◆ Exercise task:
Copy the records from the line with "Task: Toggle the" to the line with "pos(956,320)", keeping the requests. In the answers, multiply every coordinate by 0.6 and round it to a whole number, with halves rounding up. Give only those lines.

◆ Given records:
Start

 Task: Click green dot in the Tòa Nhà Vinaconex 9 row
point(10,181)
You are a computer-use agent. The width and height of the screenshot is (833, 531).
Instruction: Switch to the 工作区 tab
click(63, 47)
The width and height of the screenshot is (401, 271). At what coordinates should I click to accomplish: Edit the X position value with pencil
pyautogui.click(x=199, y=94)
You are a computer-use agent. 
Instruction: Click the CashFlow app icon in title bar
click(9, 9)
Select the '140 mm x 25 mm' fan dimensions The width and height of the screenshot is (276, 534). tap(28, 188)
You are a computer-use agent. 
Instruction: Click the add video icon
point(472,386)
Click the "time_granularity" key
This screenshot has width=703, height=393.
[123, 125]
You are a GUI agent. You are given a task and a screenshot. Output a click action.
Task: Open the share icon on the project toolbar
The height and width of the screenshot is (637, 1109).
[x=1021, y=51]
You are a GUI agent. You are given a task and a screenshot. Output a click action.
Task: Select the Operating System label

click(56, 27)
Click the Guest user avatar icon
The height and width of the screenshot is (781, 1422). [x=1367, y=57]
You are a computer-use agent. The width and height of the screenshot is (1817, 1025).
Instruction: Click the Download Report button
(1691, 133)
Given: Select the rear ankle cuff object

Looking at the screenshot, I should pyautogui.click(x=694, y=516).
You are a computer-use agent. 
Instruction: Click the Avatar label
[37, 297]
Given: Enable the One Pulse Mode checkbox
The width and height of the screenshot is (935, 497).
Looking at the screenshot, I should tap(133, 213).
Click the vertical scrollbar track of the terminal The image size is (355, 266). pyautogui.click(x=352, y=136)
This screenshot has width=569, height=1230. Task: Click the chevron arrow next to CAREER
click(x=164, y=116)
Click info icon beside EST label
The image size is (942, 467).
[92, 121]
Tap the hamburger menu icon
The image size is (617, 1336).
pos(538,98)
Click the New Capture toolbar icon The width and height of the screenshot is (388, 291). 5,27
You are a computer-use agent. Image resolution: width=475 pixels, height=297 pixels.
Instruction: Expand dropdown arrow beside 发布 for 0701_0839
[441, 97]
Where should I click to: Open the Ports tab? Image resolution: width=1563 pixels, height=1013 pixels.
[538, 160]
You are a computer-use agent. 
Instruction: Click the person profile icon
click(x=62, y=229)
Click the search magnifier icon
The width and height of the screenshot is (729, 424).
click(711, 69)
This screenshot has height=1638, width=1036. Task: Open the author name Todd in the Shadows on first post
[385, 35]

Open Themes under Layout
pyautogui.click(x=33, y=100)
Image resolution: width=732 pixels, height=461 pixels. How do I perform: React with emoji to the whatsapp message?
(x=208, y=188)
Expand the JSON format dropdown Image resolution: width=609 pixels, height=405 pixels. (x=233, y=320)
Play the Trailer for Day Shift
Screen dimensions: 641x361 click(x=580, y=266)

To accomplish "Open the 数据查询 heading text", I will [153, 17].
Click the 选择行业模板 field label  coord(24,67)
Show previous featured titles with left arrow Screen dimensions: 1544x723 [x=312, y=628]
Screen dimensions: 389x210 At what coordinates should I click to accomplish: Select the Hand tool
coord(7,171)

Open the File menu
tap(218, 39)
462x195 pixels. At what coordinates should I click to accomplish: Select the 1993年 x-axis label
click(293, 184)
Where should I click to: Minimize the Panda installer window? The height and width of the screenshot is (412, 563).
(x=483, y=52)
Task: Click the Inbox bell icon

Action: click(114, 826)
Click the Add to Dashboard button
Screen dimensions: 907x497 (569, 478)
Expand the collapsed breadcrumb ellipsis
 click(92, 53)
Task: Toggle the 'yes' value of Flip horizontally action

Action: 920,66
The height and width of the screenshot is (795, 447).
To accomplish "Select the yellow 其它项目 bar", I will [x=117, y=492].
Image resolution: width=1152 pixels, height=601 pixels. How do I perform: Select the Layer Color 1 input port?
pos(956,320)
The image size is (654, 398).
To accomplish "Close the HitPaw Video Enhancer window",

End

◆ Written solution:
Task: Toggle the 'yes' value of Flip horizontally action

Action: 552,40
The height and width of the screenshot is (795, 447).
To accomplish "Select the yellow 其它项目 bar", I will [x=70, y=295].
Image resolution: width=1152 pixels, height=601 pixels. How do I perform: Select the Layer Color 1 input port?
pos(574,192)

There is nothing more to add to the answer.